**Work item:**
Only certain lines below are wanted: those starting at the line containing "Call PR Newswire at 888-776-0942 (133, 2461)" and ending at the line containing "Reviews of Chorus (52, 816)", both included, each retyped exactly.

══════════════════════════════

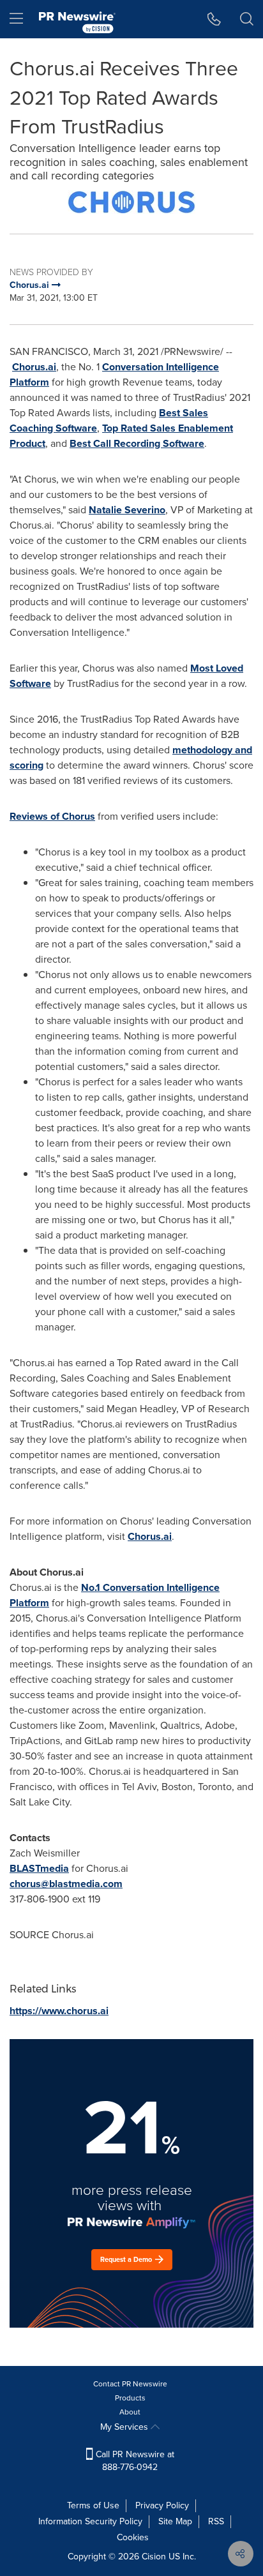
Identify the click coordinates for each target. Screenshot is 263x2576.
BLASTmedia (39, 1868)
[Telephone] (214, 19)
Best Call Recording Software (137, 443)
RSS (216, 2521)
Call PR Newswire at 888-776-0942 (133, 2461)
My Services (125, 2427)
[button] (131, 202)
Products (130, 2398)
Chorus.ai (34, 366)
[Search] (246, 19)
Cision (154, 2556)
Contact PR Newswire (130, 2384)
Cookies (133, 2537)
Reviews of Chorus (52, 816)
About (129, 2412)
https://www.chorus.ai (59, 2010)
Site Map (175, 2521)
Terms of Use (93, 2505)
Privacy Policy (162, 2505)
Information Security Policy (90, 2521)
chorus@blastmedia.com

══════════════════════════════

**Exercise result:**
Call PR Newswire at 888-776-0942 (133, 2461)
My Services (125, 2427)
[button] (131, 202)
Products (130, 2398)
Chorus.ai (34, 366)
[Search] (246, 19)
Cision (154, 2556)
Contact PR Newswire (130, 2384)
Cookies (133, 2537)
Reviews of Chorus (52, 816)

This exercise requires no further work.